- PROVIDED INFORMATION
Start of Block

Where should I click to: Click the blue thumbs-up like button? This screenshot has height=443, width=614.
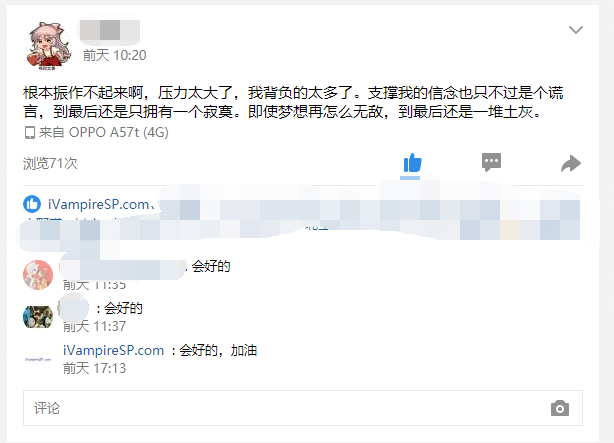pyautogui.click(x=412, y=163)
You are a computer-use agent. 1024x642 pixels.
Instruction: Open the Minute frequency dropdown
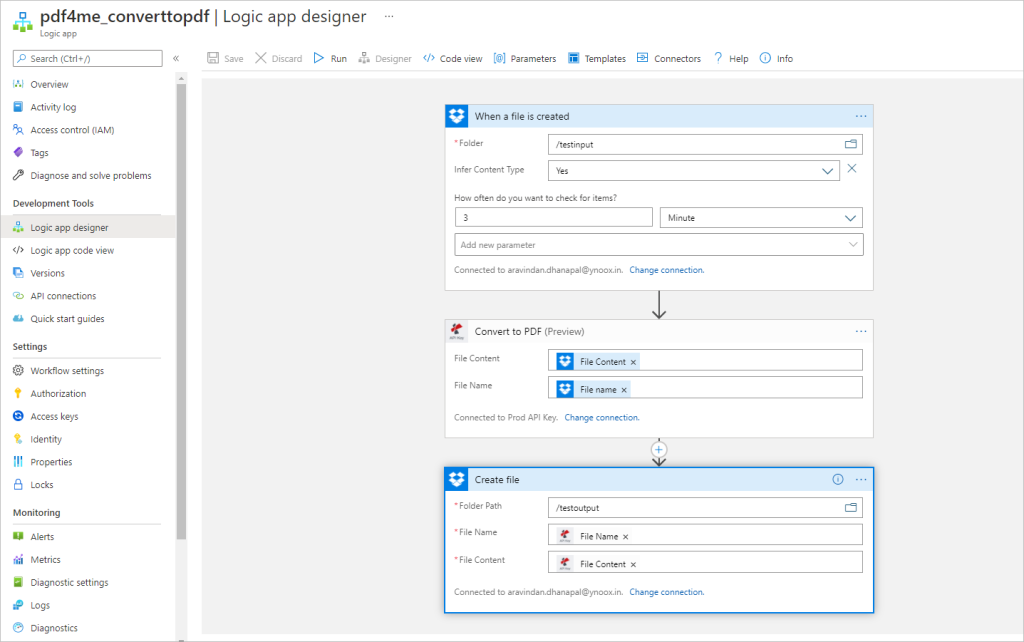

End of Block
Start of Block

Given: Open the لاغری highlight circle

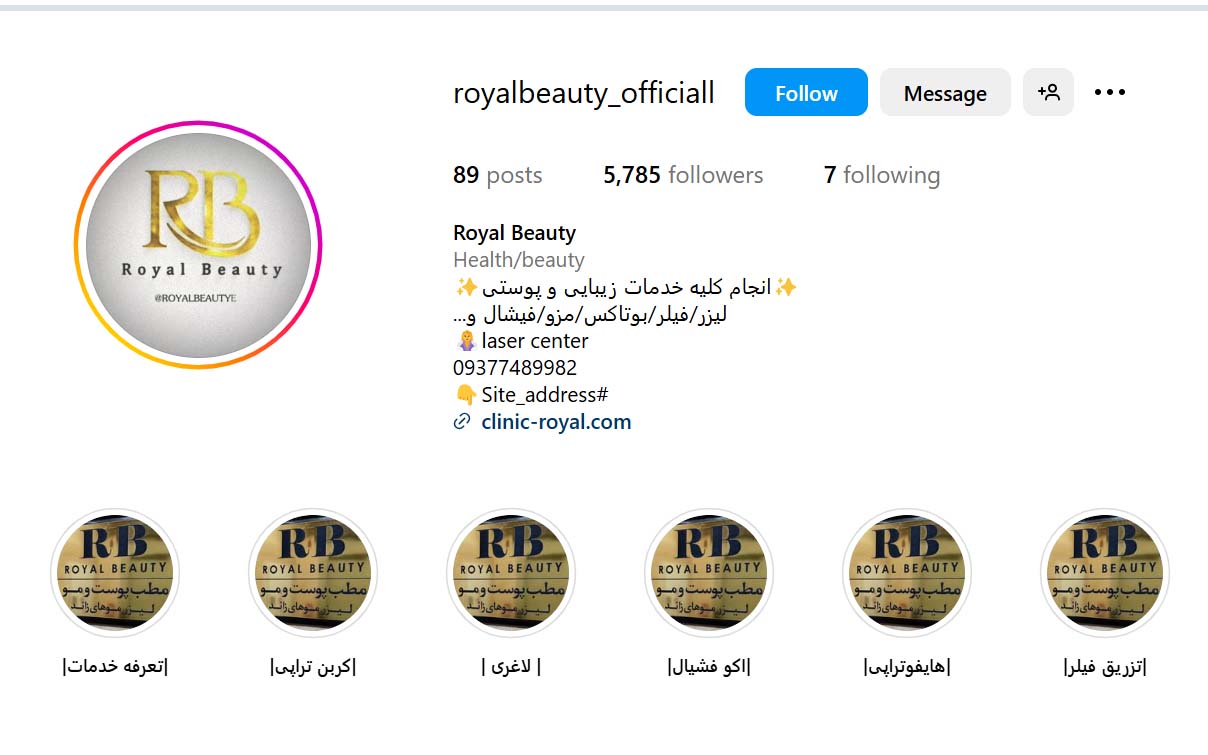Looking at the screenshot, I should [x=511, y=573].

End of Block

- TASK STATEMENT
Copy out precisely the lines from the line with "You are a computer-use" to the line with "Instruction: Open the" in the material above, including those two lines and omitting all the rest.

- RESULT BELOW
You are a computer-use agent. 1024x642 pixels.
Instruction: Open the Minute frequency dropdown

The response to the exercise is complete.